We do not claim crypto-shredding provides an infinite guarantee. We claim it provides a guarantee bounded by the strength of the underlying cryptography and the completeness of key destruction. That is an honest framing, and it is the only accurate one.
Why does crypto-shredding matter specifically for AI memory systems?
Because AI products with persistent memory face a deletion problem that traditional databases do not.
When a user's data lives in a relational database, you can issue a DELETE FROM users WHERE id = ? and—setting aside backups—the record is gone. When a user's data has been embedded into a vector store, chunked into a retrieval-augmented generation (RAG) index, logged in conversation histories, and cached in inference pipelines, "deletion" becomes a distributed systems problem with no single point of control.
A January 2026 paper on AI memory architecture (MemTrust) implements crypto-shredding specifically for this scenario—treating it as the mechanism to reconcile persistent AI memory with GDPR and CCPA erasure rights. The paper notes that physical deletion from massive vector indices is technically difficult and hard to verify in cloud environments. Crypto-shredding offers a tractable alternative: the embeddings remain in the index, but without the decryption key, they decode to nothing meaningful.
This is directly relevant to how we handle memory at Selina. Memory is encrypted at rest. It is not end-to-end encrypted—a slice of each request reaches a frontier provider at inference time, and we state that plainly. But the stored memory layer is encrypted with per-account keys, and when an account is deleted, the key destruction renders all stored memory—including any backup copies—permanently unrecoverable.

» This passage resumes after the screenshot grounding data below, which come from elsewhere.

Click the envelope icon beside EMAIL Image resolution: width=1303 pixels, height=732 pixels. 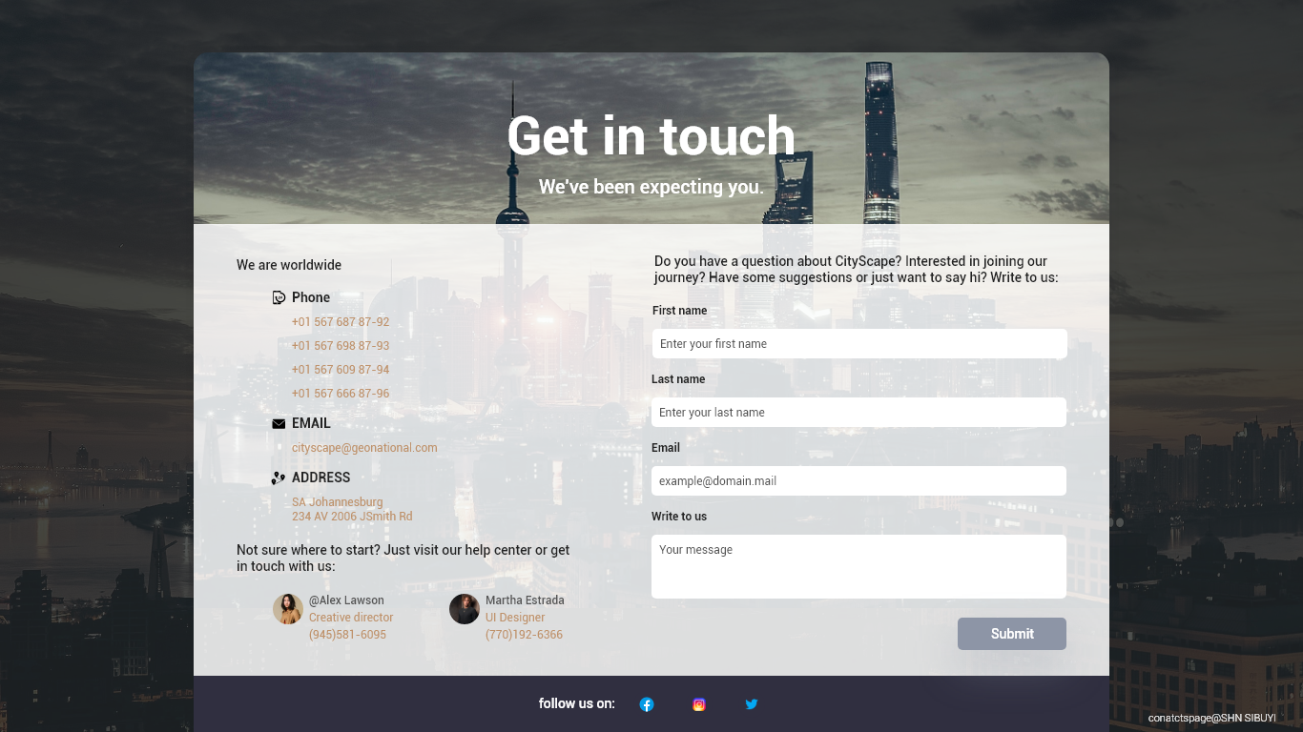coord(279,424)
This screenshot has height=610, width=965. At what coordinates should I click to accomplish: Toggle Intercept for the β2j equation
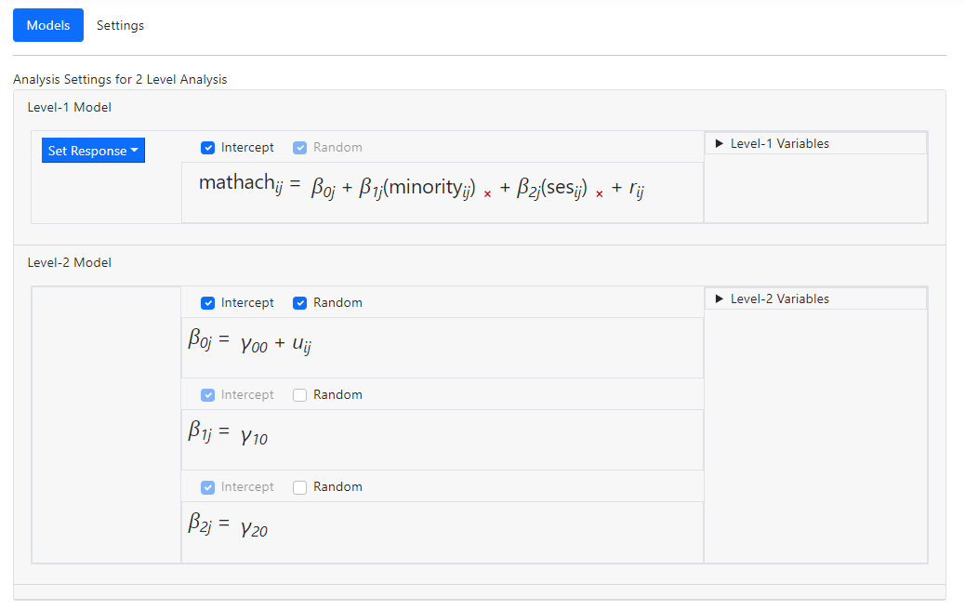coord(208,487)
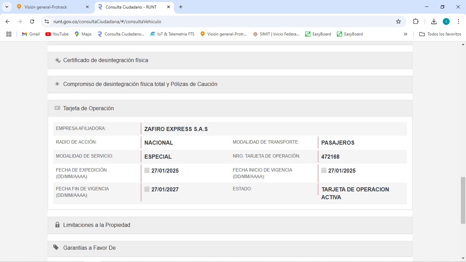The width and height of the screenshot is (466, 262).
Task: Open the Chrome downloads icon
Action: 434,21
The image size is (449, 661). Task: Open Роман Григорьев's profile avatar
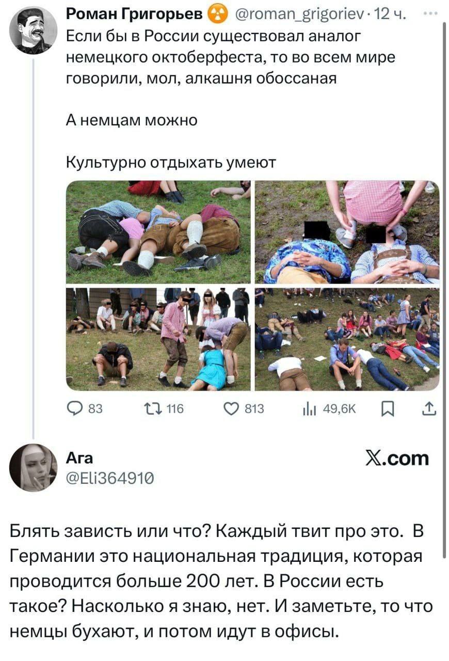(x=34, y=30)
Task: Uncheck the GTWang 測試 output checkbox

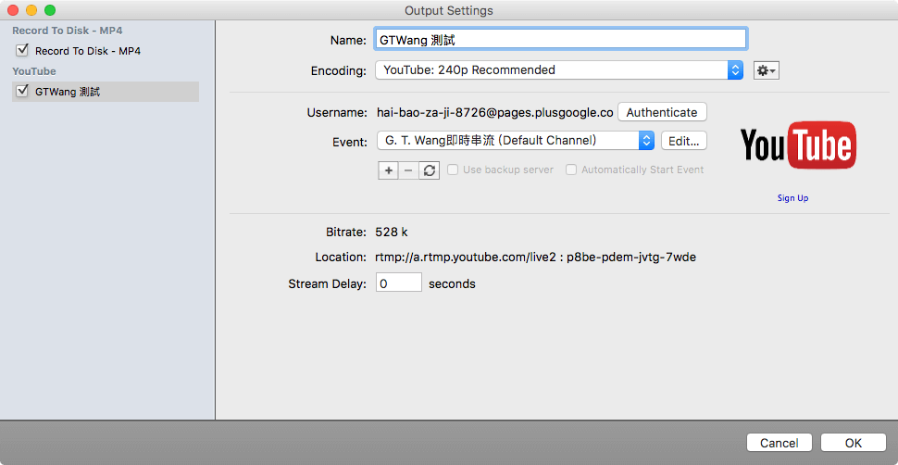Action: click(x=23, y=91)
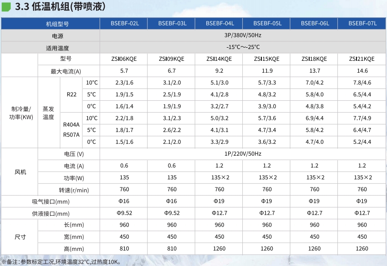The width and height of the screenshot is (387, 266).
Task: Click the 制冷量/功率(KW) row label
Action: (20, 113)
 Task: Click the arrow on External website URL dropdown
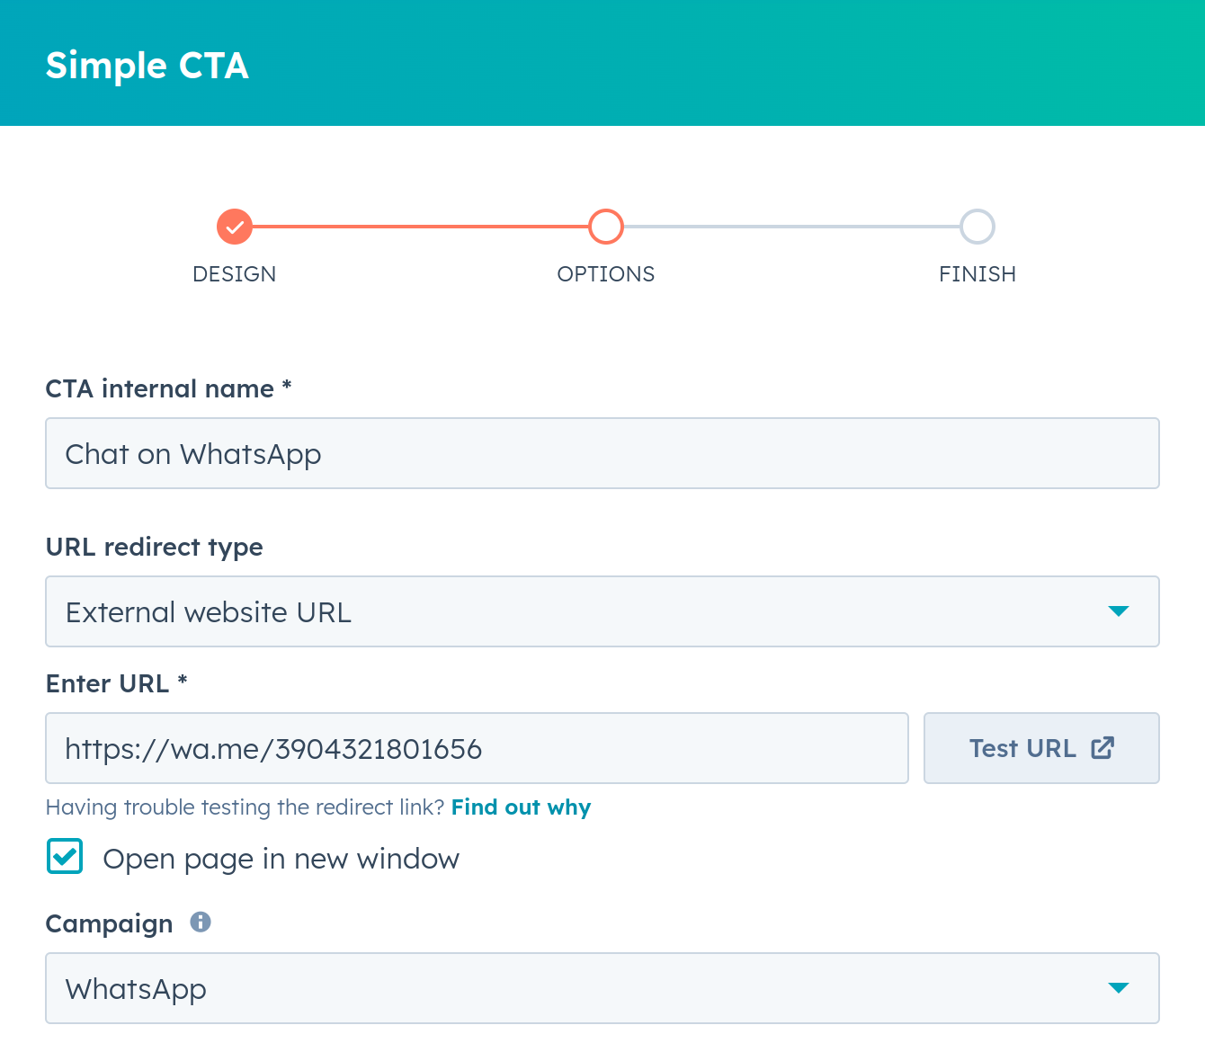[1118, 611]
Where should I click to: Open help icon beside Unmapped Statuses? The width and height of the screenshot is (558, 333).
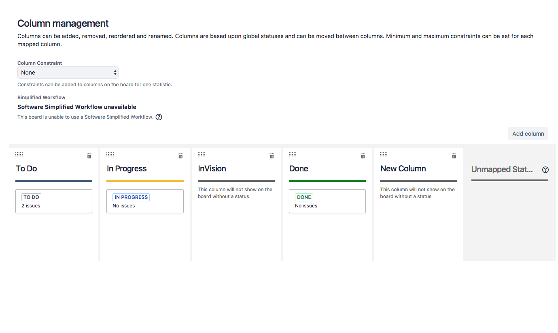pos(545,170)
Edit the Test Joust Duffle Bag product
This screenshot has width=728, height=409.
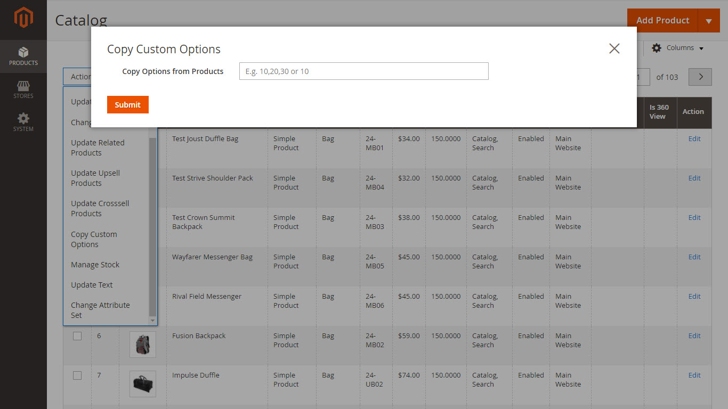pos(694,139)
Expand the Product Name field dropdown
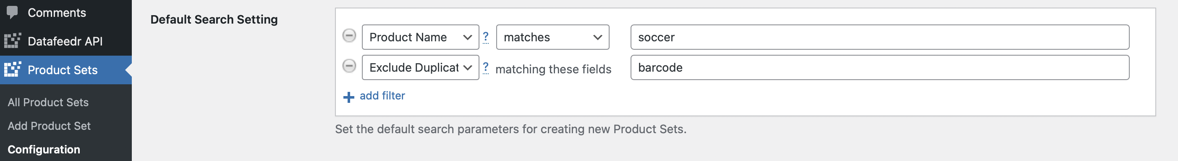Image resolution: width=1178 pixels, height=161 pixels. point(420,37)
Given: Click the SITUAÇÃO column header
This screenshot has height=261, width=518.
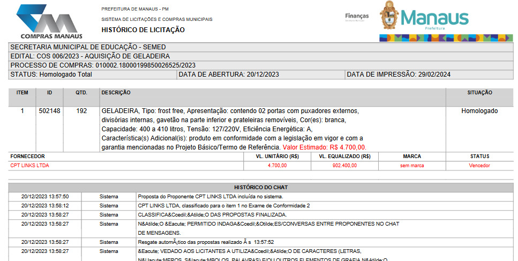Looking at the screenshot, I should click(479, 93).

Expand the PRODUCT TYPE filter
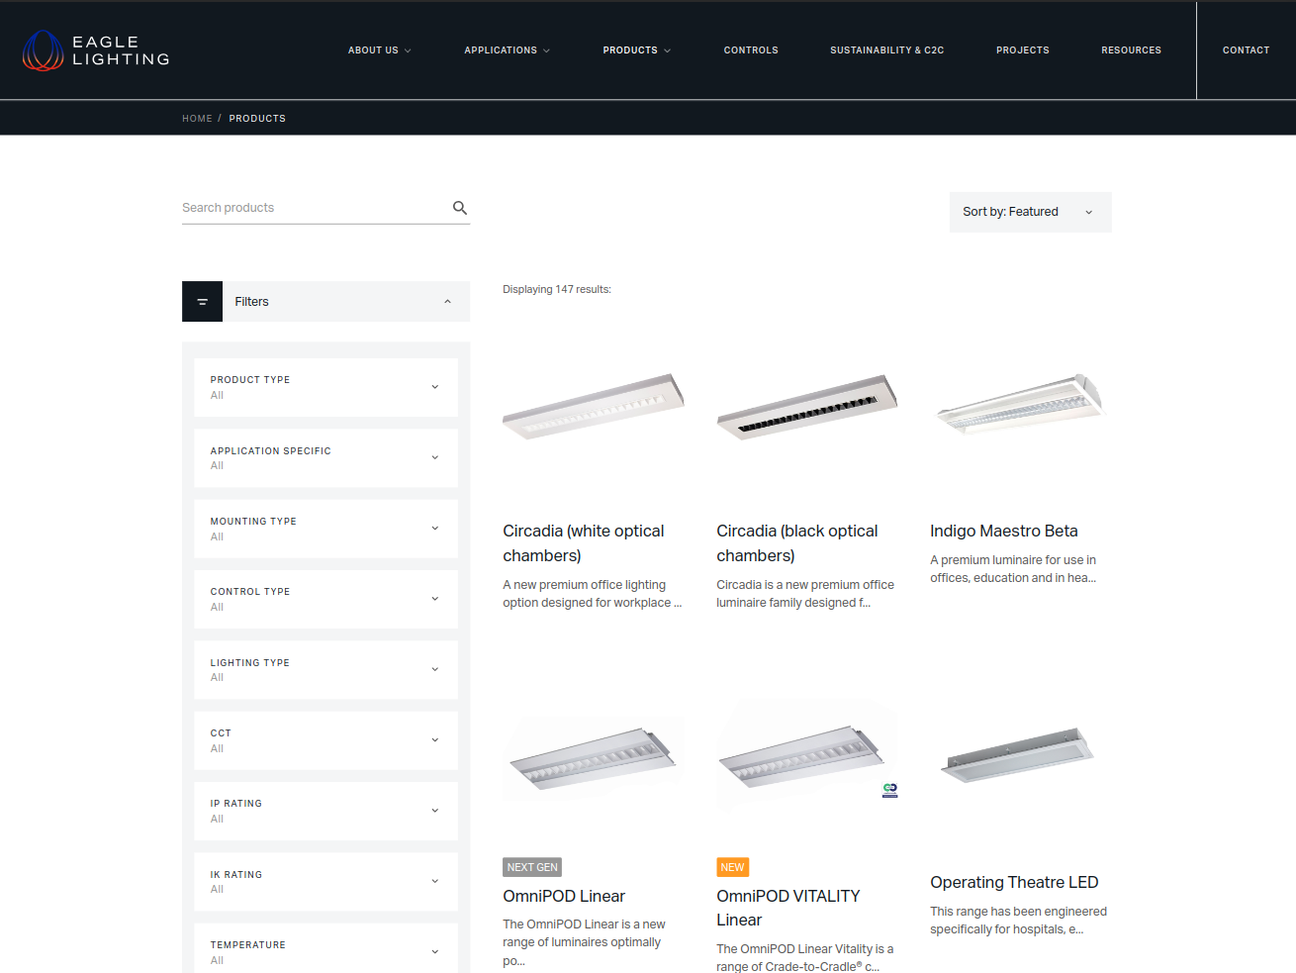pyautogui.click(x=324, y=387)
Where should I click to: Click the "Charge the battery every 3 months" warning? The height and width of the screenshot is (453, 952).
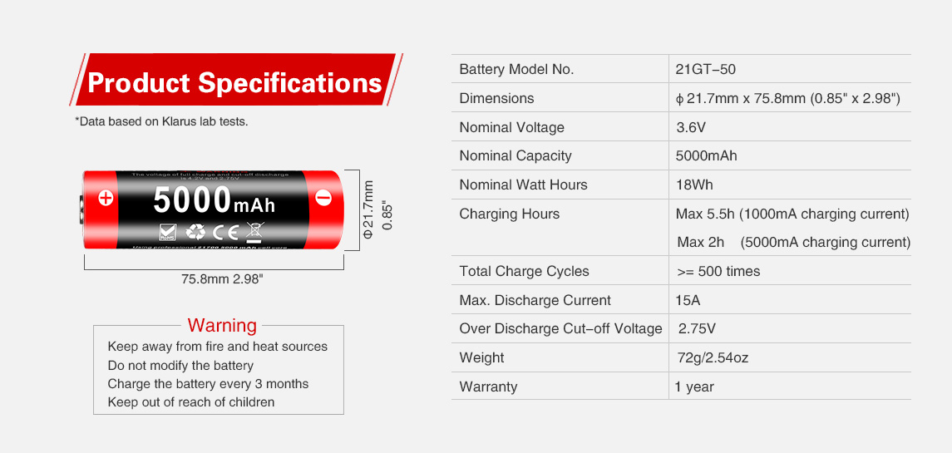pyautogui.click(x=208, y=384)

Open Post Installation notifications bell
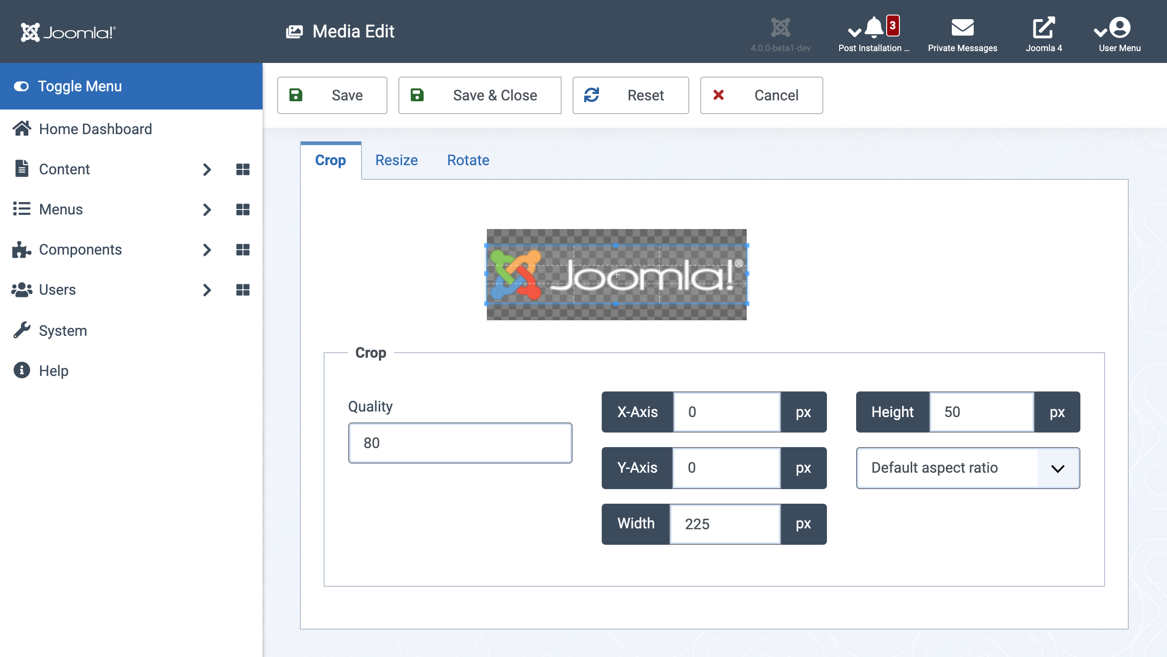click(874, 28)

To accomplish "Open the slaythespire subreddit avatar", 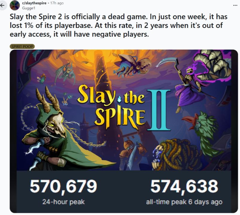I will 15,5.
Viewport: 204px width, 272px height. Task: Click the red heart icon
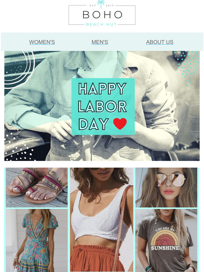[x=120, y=124]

We do not fine-tune models on user data. User context lives in the retrieval and memory layer, not in model weights. This is a deliberate architectural choice that makes crypto-shredding effective for us—destroying the key actually removes the data from our system, because the data was never absorbed into a model. For products that do fine-tune on user data, crypto-shredding the storage layer is necessary but not sufficient. The data may persist in model weights, and model unlearning remains an unsolved problem in any verifiable sense.
How do you audit and prove that deletion actually happened?
You produce a cryptographic erasure certificate—a timestamped, signed record that a specific key was destroyed at a specific time through a specific process, and that no copies of the key remain in your key inventory.
This is not optional. The EDPB's acceptance of crypto-shredding as valid erasure is conditional on auditability. If you cannot prove the key was destroyed, you cannot prove the data was erased. The burden of proof is on the data controller.
In mid-2026, Google Research announced a new auditing framework aimed at verifying whether AI models have genuinely "forgotten" data. This signals growing scrutiny—not just of whether you assert deletion, but of whether you can demonstrate it to an independent auditor. The direction is clear: deletion is not a feature. It is a claim, and claims require evidence.
Our approach: when an account is deleted and the grace window expires, key destruction is logged with a tamper-evident record. The ciphertext remains in backups—we do not attempt to surgically remove it—but the erasure certificate documents that the key required to decrypt it no longer exists anywhere in our key management infrastructure. This is the honest version: we cannot guarantee we have overwritten every last ciphertext byte on every backup medium. We can guarantee the key is gone, and without the key, the bytes are noise.
What does a minimal crypto-shredding implementation look like?
At minimum, you need four components:
- Per-entity key generation. Every user (or record, depending on your model) gets a unique data encryption key (DEK). DEKs are themselves encrypted by a key encryption key (KEK) stored in a KMS or HSM.
- Encryption at write time. All personal data is encrypted with the user's DEK before it touches persistent storage—primary database, search index, vector store, message queue, whatever.
- Key destruction on erasure request. When a deletion is requested, the DEK is destroyed according to a defined procedure—typically via the KMS's scheduled destruction API, with a configurable grace window.
- Audit trail. Every key lifecycle event—creation, rotation, destruction request, final destruction—is logged in a tamper-evident store.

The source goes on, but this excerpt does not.